Some have likened the controversy surrounding Savin’s display of old-time mobsters to the debate swirling around old statues of Confederate generals. But Osherow insists it’s not at all analogous.
”If you put up a statue in a park, let’s say, you do that because it’s a famous person that you want to glorify. It’s a given. You’re trying to say that’s a good person,“ he says. ”Our pictures were not put up to say that these people were good people or that they were heroes. It’s very obvious that they were bad people and criminals. They’re mug shots!“
To underscore the point, Osherow wrote up a page-long explanation and taped it right onto Bulger’s picture shortly after it was hung last spring. ”This isn’t an homage,“ the note reads. ”We display this photo not to celebrate [these mobsters] but to acknowledge a chapter in the complex, gritty history of our neighborhood [and the bar that] was a front-row seat to a notorious era in Boston’s underworld […] By recognizing this past we remember where we’ve been and how far we’ve come.“ The note also includes links to more history.

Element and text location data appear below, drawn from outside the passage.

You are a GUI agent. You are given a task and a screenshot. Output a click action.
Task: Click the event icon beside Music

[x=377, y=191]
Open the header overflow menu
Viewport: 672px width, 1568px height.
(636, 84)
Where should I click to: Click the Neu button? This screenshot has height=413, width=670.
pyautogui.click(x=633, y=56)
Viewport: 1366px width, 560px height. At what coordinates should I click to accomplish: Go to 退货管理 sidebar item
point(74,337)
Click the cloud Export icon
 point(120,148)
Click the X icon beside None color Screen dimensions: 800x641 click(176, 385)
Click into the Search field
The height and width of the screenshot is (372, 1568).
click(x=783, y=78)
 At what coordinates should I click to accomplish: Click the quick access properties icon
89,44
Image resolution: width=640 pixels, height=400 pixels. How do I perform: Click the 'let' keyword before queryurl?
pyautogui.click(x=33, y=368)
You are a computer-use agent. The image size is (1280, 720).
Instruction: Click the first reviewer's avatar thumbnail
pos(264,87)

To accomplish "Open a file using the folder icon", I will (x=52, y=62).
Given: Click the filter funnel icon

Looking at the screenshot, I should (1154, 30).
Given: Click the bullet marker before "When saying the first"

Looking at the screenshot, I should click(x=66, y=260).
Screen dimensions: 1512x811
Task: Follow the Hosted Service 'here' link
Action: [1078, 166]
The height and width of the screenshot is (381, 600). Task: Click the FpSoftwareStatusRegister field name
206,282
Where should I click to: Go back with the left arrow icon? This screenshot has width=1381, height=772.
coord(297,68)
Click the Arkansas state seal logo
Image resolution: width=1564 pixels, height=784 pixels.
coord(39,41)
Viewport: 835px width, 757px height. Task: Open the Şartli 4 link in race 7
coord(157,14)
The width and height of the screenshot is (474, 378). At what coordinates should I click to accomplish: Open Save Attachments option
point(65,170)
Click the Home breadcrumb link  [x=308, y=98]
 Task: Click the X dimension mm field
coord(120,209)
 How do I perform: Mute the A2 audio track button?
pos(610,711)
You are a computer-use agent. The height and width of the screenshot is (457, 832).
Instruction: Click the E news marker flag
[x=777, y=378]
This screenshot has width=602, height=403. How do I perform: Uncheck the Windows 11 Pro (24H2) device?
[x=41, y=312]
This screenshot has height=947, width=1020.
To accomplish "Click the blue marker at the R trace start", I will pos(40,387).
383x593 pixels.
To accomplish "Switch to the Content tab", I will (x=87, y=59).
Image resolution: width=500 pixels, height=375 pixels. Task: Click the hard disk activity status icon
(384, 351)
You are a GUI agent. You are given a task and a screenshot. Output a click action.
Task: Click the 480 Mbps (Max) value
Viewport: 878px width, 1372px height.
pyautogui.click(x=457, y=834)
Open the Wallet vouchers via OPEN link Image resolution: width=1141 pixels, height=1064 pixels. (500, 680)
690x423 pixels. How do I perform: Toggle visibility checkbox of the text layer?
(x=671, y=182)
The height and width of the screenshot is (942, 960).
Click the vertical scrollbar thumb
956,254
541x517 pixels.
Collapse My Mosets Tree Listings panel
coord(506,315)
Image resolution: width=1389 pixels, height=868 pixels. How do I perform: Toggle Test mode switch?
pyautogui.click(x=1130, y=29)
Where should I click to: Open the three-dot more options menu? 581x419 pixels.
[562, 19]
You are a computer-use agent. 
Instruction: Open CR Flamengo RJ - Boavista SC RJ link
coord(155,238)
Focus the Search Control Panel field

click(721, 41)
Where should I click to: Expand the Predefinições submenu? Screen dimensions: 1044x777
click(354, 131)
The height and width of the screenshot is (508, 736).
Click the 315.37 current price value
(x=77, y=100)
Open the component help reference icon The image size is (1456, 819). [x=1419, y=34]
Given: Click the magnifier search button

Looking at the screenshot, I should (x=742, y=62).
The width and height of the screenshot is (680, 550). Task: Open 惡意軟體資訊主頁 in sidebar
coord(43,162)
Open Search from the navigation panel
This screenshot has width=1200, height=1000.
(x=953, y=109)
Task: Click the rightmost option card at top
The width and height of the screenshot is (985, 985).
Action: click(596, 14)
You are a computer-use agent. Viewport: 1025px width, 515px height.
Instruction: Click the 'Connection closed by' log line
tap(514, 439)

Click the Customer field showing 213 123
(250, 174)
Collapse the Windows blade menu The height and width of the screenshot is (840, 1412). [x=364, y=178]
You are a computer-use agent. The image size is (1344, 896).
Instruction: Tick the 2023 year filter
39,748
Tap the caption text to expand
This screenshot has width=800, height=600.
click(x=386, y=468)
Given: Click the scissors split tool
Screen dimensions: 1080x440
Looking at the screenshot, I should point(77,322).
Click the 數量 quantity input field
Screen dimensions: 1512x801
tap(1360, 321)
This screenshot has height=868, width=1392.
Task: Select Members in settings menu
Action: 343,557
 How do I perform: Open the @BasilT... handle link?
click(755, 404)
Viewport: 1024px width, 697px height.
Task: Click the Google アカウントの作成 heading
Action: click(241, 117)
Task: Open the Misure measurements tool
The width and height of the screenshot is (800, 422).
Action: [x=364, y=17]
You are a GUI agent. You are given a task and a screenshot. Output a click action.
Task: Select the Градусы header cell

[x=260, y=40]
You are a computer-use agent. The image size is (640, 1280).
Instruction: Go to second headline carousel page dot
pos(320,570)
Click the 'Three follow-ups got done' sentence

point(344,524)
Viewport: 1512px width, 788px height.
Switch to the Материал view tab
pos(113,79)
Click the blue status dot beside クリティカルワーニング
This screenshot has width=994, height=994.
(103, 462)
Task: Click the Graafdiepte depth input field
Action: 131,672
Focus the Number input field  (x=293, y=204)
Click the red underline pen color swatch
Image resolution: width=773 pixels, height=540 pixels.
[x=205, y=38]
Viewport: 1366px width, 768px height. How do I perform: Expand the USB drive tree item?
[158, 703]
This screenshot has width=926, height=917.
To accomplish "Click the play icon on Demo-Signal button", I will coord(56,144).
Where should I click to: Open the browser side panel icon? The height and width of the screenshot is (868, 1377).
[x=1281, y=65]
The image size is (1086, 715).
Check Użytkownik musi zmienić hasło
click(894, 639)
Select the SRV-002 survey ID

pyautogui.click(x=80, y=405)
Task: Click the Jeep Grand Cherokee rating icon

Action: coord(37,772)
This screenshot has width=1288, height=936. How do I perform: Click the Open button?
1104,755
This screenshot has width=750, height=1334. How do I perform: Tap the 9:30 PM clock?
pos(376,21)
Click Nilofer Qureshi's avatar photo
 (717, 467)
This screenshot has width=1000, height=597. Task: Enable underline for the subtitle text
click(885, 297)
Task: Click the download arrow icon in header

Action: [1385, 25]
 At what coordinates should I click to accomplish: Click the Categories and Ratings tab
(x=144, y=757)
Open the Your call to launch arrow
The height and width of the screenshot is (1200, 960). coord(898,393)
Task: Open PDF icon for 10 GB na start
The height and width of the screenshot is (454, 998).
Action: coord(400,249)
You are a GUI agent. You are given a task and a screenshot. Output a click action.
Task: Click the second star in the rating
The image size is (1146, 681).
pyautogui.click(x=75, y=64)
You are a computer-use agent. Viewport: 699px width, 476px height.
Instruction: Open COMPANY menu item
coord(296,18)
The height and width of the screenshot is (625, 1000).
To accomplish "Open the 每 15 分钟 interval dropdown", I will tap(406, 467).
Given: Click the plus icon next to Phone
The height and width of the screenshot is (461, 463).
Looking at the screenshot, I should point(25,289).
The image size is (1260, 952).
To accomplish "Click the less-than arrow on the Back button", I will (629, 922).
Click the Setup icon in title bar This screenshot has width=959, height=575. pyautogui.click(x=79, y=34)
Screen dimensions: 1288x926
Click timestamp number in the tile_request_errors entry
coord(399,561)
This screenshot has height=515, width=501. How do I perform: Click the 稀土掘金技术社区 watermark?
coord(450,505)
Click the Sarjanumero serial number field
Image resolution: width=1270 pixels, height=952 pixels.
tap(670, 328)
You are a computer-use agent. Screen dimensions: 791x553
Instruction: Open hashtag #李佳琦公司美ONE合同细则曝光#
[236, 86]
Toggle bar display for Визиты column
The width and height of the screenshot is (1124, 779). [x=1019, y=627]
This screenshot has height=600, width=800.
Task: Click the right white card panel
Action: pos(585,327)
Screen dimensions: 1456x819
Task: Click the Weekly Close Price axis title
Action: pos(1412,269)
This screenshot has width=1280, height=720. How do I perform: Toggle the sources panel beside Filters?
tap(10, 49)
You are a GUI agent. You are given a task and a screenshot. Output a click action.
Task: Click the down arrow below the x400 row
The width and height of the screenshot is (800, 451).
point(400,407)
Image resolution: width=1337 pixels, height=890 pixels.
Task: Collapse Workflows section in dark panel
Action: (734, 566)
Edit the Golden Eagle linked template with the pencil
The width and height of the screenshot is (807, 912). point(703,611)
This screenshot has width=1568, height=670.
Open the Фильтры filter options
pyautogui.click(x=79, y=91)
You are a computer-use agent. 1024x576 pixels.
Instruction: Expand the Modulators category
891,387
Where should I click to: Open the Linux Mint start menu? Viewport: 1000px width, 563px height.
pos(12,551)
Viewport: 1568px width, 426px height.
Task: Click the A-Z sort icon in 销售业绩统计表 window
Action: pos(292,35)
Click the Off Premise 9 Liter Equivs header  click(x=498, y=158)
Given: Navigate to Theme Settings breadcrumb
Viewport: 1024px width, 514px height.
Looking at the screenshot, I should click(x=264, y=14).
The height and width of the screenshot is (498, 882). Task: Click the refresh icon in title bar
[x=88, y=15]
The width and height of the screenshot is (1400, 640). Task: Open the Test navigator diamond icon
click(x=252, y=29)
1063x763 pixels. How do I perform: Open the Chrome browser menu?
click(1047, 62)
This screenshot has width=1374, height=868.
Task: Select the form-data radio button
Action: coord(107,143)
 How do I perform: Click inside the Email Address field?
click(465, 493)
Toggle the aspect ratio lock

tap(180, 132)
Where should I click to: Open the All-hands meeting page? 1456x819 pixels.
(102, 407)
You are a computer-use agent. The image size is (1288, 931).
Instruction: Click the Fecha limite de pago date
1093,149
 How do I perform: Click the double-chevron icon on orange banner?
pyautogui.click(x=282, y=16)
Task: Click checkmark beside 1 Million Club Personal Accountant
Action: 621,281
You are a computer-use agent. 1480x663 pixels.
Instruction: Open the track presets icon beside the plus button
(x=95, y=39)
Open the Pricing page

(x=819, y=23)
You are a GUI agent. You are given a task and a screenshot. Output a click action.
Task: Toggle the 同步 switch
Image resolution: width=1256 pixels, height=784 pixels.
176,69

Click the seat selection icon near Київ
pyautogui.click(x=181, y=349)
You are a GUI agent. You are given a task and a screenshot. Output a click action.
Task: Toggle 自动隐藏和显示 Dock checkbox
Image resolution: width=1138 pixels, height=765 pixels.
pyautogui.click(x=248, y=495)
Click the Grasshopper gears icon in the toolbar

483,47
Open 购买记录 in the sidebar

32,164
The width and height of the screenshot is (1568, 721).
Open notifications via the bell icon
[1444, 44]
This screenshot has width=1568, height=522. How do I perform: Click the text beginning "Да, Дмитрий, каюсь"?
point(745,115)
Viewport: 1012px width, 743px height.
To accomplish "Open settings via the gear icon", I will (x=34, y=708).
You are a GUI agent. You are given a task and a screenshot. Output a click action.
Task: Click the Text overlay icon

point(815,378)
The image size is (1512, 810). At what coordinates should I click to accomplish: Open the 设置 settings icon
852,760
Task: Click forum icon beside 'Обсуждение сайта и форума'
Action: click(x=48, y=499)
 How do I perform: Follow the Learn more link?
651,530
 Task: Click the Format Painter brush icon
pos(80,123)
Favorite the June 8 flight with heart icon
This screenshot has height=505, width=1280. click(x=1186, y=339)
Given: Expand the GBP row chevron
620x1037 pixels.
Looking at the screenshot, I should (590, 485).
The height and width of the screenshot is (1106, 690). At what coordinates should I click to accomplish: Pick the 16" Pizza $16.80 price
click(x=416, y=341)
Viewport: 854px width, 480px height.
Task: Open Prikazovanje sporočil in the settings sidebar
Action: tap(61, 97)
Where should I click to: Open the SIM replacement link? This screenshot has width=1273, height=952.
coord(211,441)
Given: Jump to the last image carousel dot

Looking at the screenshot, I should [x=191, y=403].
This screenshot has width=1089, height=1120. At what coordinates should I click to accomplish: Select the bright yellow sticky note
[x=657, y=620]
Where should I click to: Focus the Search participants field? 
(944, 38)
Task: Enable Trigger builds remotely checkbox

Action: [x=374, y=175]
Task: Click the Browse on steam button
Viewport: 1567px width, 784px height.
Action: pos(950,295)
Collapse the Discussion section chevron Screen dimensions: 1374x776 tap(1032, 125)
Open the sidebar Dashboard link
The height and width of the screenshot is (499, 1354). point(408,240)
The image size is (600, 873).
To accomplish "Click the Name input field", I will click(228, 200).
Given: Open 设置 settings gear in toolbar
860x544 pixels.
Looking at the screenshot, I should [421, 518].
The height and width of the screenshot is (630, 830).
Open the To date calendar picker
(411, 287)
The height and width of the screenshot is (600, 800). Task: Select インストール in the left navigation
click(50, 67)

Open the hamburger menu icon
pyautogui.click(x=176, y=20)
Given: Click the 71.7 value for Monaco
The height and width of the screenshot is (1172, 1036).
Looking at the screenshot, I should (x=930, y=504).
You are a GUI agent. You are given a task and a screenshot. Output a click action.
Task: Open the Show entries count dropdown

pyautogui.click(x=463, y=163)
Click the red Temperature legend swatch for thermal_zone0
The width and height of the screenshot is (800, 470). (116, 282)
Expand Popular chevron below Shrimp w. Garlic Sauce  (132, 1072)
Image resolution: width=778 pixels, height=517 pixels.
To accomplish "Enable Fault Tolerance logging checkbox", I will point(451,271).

Savin’s general manager, Angelique Johnson, agrees that it would be wrong to simply erase or ignore history, whether it’s about the Boston mob or, she says, the many streets and schools in Boston named for slaveowners.
”We can’t change that because that’s history,“ she says. ”It’s all very painful, but that is how we learn. That’s how we make sure it doesn’t get repeated. I don’t want to erase history at all. Kids in this generation need to know what happened.“
In any case, Savin is certainly not alone in leaning into the city’s sordid past.
Along with the countless books and movies, there is plenty of mobster merch on the market – from T-shirts to trading cards, as well as popular mobster tours. One in Boston is called ”Lobsters and Mobsters,“ another has been dubbed ”Mobsters Mayhem and Murder,“ and yet another promises tourists will visit ”the exact spot where men and women were shot down, butchered, and buried in cold blood.“
It’s a continuous source of fascination in Boston and beyond. And even at Savin bar, there are plenty of fans of the mobster photos.
”What’s wrong with them? I think it looks nice,“ says Sheree Hagler, sharing oysters at the bar with a friend.
”It to me is décor. This is just a vibe, and it is what it is,“ she says. ”I don’t think it’s even that serious. I mean everyone in this world today is just too sensitive.“
But Savin’s owners are growing weary of the fight and are now considering a change.
One idea is to simply replace the mobster photos with pictures of some locals-done-good. The running list includes everyone from actor Mark Wahlberg to the founder of the nation’s first animal rescue league.
Gordon Ramsay’s show did not respond to requests for comment, but Savin’s owners say Ramsay’s team is also now eager to put an end to the controversy — they’re offering to come swap out the photos, no charge.